● To do
Could you reproduce the lines below from the one with "Where should I click to: Click the type" through the one with "Task: Click the toolbar X close-chart button"? Keep both ends and add nothing.

● Stored data
• • • • •

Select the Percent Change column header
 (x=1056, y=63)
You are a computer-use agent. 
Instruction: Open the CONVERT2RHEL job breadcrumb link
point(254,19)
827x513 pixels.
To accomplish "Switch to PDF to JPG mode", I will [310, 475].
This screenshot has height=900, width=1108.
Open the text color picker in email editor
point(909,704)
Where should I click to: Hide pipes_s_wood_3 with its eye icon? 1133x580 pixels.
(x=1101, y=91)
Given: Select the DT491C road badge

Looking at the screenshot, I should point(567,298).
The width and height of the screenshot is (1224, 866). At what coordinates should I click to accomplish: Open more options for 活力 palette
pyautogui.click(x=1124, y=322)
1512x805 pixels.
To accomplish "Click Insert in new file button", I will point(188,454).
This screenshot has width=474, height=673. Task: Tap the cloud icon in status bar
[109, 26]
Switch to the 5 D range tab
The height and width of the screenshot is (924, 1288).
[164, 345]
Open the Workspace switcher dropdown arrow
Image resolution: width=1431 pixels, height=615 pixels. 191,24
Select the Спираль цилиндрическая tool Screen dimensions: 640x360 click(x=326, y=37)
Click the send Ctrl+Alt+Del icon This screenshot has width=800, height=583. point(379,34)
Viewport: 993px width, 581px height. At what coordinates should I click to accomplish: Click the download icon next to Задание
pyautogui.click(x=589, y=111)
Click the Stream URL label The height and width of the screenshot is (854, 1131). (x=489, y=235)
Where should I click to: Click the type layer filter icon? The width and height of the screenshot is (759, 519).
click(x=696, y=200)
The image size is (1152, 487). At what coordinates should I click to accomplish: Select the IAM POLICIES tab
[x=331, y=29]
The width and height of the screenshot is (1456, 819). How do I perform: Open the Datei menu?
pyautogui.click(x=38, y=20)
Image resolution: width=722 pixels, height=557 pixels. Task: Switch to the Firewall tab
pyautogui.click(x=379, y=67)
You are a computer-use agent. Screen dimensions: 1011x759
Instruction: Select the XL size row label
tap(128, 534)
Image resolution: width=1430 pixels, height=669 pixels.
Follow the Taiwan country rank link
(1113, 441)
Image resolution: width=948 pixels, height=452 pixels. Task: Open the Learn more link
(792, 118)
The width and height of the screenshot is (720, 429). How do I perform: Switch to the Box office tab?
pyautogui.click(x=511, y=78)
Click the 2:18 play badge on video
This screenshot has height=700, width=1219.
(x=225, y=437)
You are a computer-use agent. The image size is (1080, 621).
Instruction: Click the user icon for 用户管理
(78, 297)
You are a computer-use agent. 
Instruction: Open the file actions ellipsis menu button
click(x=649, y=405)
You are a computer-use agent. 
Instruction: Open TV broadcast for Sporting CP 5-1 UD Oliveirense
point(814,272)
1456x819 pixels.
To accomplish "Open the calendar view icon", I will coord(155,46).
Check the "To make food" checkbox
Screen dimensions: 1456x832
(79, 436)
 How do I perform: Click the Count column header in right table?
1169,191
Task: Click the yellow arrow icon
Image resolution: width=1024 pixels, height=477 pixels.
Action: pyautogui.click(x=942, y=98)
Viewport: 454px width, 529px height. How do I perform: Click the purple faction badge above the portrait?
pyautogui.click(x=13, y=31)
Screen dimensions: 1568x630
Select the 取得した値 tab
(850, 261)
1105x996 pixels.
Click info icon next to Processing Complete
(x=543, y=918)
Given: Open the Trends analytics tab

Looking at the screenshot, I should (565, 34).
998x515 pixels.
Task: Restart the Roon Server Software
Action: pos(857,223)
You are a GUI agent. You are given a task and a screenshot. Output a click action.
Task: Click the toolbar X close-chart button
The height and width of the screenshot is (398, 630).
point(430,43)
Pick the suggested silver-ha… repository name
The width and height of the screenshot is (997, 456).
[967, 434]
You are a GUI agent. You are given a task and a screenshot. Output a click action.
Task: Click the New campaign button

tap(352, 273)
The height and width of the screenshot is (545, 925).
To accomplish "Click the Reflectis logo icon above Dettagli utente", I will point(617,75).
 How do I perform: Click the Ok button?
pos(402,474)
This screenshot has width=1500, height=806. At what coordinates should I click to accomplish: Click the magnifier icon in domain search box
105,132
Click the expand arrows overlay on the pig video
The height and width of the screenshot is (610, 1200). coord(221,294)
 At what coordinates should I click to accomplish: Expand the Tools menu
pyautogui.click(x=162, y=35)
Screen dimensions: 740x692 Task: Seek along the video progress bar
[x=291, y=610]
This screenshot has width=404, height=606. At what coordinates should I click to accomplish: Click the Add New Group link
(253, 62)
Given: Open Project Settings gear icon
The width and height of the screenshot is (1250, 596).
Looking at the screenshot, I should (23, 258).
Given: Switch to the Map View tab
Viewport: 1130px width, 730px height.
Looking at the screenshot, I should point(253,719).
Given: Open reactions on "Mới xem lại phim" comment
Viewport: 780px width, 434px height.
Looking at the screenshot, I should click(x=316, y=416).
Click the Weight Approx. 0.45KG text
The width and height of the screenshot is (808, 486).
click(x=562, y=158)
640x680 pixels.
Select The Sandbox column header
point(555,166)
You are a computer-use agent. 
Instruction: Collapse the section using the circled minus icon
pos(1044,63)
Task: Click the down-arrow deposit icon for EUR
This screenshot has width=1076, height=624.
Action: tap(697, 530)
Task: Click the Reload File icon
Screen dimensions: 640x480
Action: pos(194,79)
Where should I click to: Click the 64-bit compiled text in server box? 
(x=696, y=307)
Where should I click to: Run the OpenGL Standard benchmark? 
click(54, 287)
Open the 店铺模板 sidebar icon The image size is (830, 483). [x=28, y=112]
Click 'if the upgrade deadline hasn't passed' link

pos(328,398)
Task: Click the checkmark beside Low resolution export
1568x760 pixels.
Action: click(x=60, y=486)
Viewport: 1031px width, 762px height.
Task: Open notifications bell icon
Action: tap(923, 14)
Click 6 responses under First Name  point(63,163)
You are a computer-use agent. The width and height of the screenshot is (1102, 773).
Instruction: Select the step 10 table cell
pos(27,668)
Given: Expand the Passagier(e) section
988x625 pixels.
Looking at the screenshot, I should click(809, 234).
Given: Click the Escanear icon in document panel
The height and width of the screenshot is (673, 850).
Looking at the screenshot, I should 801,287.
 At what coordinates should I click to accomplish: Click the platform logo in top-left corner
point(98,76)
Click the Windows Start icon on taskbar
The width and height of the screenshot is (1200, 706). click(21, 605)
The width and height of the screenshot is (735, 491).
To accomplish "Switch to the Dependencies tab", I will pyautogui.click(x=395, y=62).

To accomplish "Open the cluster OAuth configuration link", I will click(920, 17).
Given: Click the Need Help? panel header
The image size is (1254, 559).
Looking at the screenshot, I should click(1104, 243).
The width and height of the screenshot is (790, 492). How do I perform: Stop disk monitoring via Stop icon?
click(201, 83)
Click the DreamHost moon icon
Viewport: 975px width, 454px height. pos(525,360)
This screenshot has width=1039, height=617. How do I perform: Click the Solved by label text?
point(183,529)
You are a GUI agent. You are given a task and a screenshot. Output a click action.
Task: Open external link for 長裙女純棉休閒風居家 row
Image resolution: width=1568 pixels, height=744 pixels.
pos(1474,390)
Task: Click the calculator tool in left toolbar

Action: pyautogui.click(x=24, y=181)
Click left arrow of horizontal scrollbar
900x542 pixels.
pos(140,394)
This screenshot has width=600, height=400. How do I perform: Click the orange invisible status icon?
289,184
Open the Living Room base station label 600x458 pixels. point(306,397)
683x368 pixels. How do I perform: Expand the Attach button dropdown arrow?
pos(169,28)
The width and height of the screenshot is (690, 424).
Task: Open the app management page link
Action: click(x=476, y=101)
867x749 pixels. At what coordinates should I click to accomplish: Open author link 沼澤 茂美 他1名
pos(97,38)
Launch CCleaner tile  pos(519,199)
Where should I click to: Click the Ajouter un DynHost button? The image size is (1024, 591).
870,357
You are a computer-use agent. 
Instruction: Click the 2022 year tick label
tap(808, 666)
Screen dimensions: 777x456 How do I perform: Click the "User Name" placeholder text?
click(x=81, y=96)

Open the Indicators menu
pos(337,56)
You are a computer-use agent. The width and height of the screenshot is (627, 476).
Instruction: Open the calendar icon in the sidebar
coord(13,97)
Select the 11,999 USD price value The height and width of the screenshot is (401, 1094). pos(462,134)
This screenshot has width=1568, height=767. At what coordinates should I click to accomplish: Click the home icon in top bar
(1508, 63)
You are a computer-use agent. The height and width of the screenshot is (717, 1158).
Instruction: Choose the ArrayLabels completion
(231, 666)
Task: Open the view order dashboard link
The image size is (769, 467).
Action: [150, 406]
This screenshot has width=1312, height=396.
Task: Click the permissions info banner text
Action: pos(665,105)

• • • • •

● Answer box
Where should I click to: Click the type layer filter icon? The width and height of the screenshot is (759, 519).
click(x=696, y=200)
The image size is (1152, 487). At what coordinates should I click to accomplish: Select the IAM POLICIES tab
[x=331, y=29]
The width and height of the screenshot is (1456, 819). How do I perform: Open the Datei menu?
pyautogui.click(x=38, y=20)
Image resolution: width=722 pixels, height=557 pixels. Task: Switch to the Firewall tab
pyautogui.click(x=379, y=67)
You are a computer-use agent. Screen dimensions: 1011x759
Instruction: Select the XL size row label
tap(128, 534)
Image resolution: width=1430 pixels, height=669 pixels.
Follow the Taiwan country rank link
(1113, 441)
Image resolution: width=948 pixels, height=452 pixels. Task: Open the Learn more link
(792, 118)
The width and height of the screenshot is (720, 429). How do I perform: Switch to the Box office tab?
pyautogui.click(x=511, y=78)
Click the 2:18 play badge on video
This screenshot has height=700, width=1219.
(x=225, y=437)
You are a computer-use agent. The image size is (1080, 621).
Instruction: Click the user icon for 用户管理
(78, 297)
You are a computer-use agent. 
Instruction: Open the file actions ellipsis menu button
click(x=649, y=405)
You are a computer-use agent. 
Instruction: Open TV broadcast for Sporting CP 5-1 UD Oliveirense
point(814,272)
1456x819 pixels.
To accomplish "Open the calendar view icon", I will coord(155,46).
Check the "To make food" checkbox
Screen dimensions: 1456x832
(79, 436)
 How do I perform: Click the Count column header in right table?
1169,191
Task: Click the yellow arrow icon
Image resolution: width=1024 pixels, height=477 pixels.
Action: pyautogui.click(x=942, y=98)
Viewport: 454px width, 529px height. How do I perform: Click the purple faction badge above the portrait?
pyautogui.click(x=13, y=31)
Screen dimensions: 1568x630
Select the 取得した値 tab
(850, 261)
1105x996 pixels.
Click info icon next to Processing Complete
(x=543, y=918)
Given: Open the Trends analytics tab

Looking at the screenshot, I should (565, 34).
998x515 pixels.
Task: Restart the Roon Server Software
Action: pos(857,223)
You are a GUI agent. You are given a task and a screenshot. Output a click action.
Task: Click the toolbar X close-chart button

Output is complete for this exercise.